Although your cat’s ears may pivot as she pursues a sound, fast-twitching ears may indicate uneasiness and uncertainty. When a cat is scared or disturbed, she may move her ears back against her neck and press them tightly against her head, or she may spread them out to the sides, resembling airplane wings.

The Eyes: A Window to Her Soul

Your cat’s eyes tell a story about her inner state. When she is happy, her pupils will be normal (not dilated) and her eyes will be open or slightly closed, depending on how relaxed she is. When your cat is relaxed, she may make eye contact and hold the gaze for a few moments before looking away nonchalantly or blinking lightly.

However, if your cat is excited and on the verge of being hostile or fleeing, her pupils may change form, either dilating or contracting, and her eyes may appear hard or stiff.

If your cat is staring at something with a fixed gaze, such as a squirrel or another cat, she is preparing to strike or attack. When your cat is afraid, she may avoid eye contact and make darting eye movements as she analyses the situation and hunts for an escape route.

The Muzzle: The Fearful Face

When your cat is comfortable, her whiskers fall away from her face, making them less visible. When she is excited about anything, her whiskers may migrate forth and forward, becoming stiffer. When she is scared, she may press her whiskers against her face.

Another indicator of an anxious cat is sudden licking.
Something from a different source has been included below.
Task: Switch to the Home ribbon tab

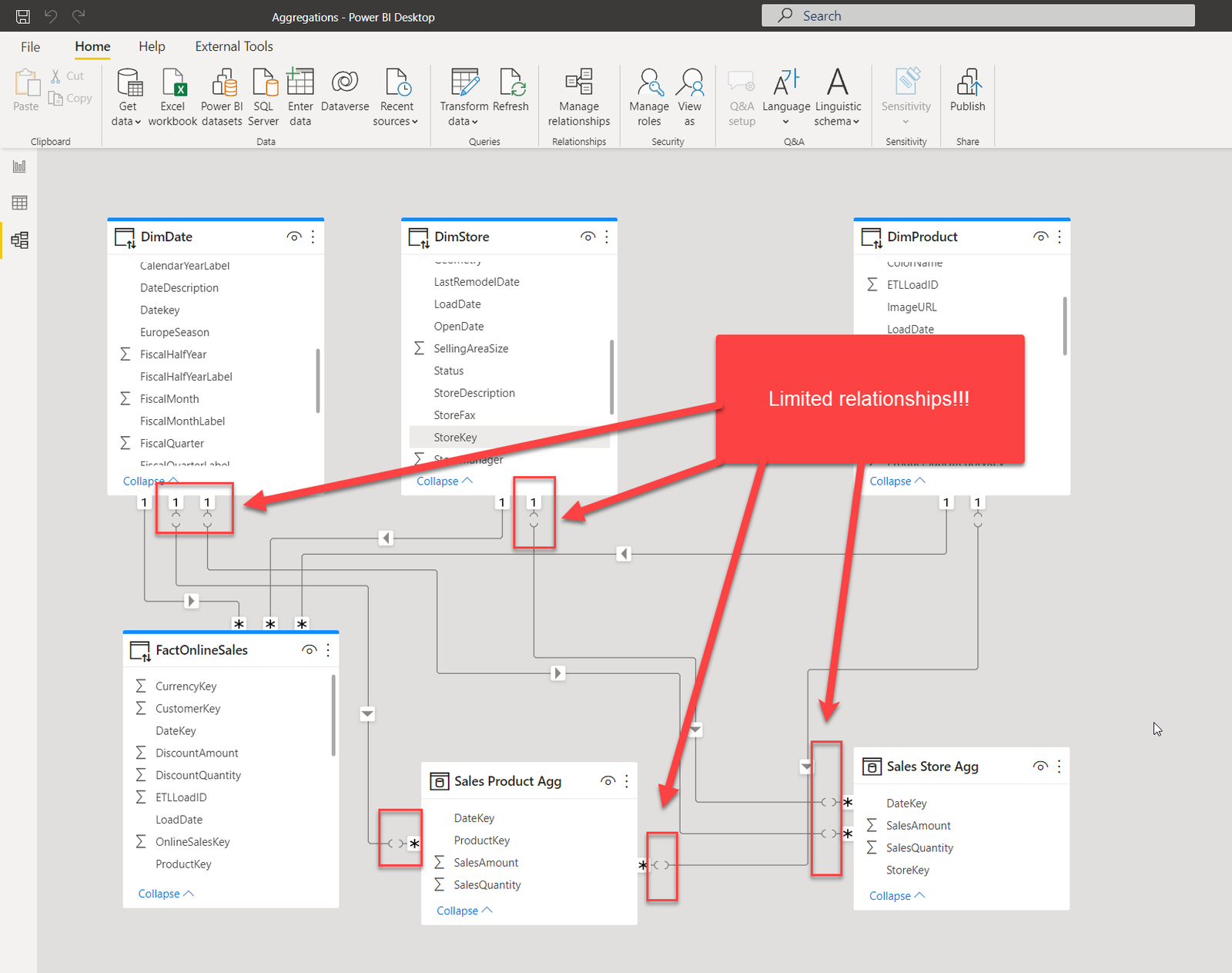Action: [92, 46]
If your cat is licking her lips but not eating, she could be scared of something. Similarly, a frightened cat may begin licking, scratching, or grooming herself excessively.

When your cat is agitated, she could not use her tongue to eat. When she is worried, she may be unable to accomplish or enjoy usual things like rewards, caressing, playing, or resting.
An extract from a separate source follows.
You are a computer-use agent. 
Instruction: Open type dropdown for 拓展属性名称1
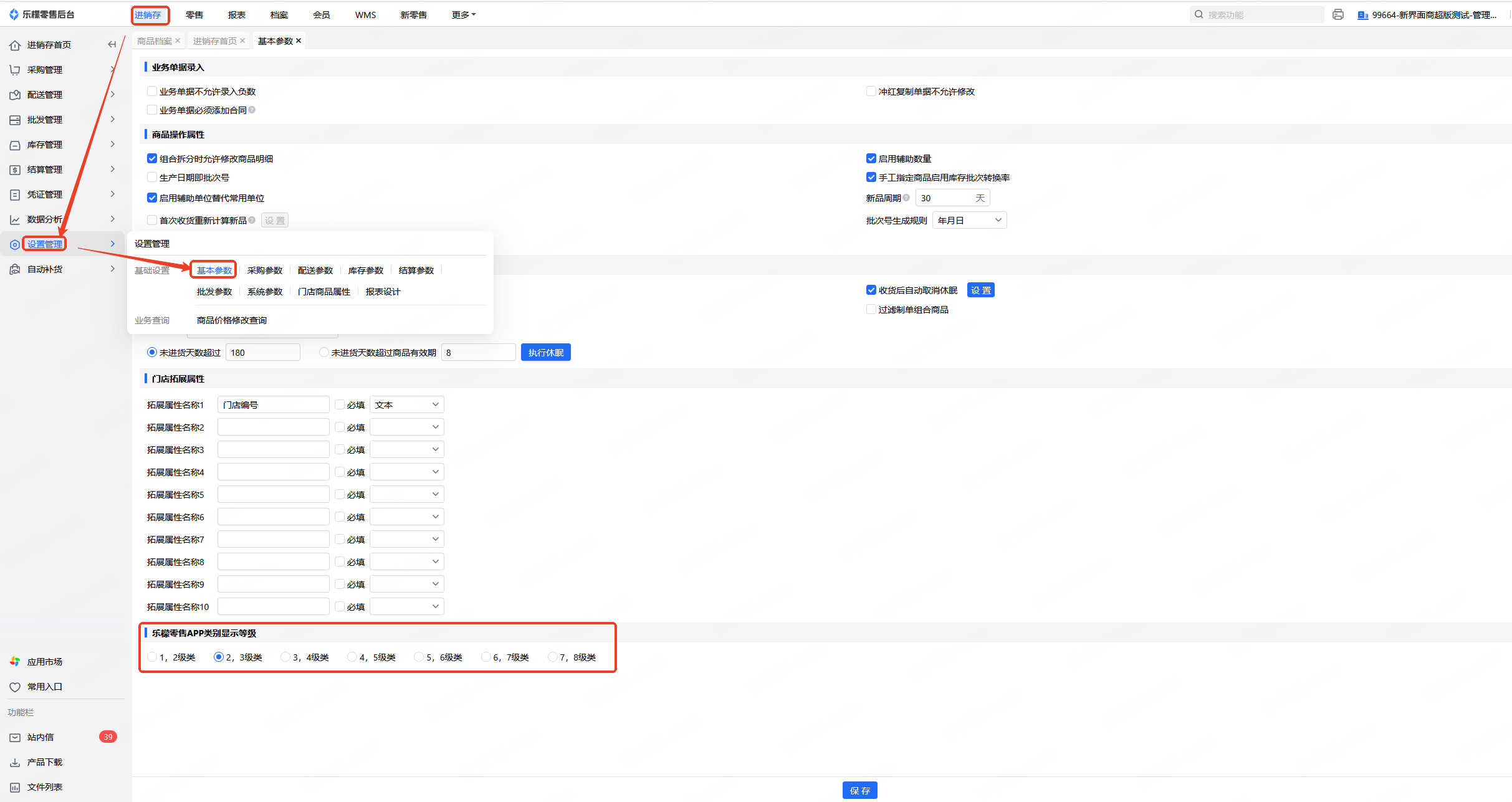(406, 404)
The Body: How to Read Your Cat’s Posture

The breathing of a relaxed cat is usually slow and deep. She moves loosely and relaxedly, her claws neatly tucked away.

A cat’s muscles contract up as she becomes increasingly agitated or stimulated. If your cat completely freezes, it could signify she’s preparing to fight, flee, or, in extreme situations, pounce. A stressed cat will move in a rigid, stiff manner.

When a cat is fearful, she may reduce her speed and sink low to the ground (although this slinking position may merely suggest that she is about to pounce on something). Alternatively, she may accelerate her steps to get away from the scenario or threat.

When your cat is stressed, her claws may expand. She may also breathe shallowly and quickly.

A scared cat may try to change her look by: Her fur may fluff up and she may shed excessively. She may arch her back to appear larger, or she may cower or curl up with her extremities held tightly to her body to appear smaller.

A cat resting on her back may be expressing trust or establishing a defensive stance – you must carefully evaluate the situation to know for sure.

Always observe your cat’s physical reactions to a scenario. For example, if you are holding your cat and she is staring down at the floor, tightening her body, and leaning away from you, she is indicating that she wants to be placed down. Respect her request and gently let her down before she feels compelled to claw and wail. After all, you’d expect the same from your pals, wouldn’t you?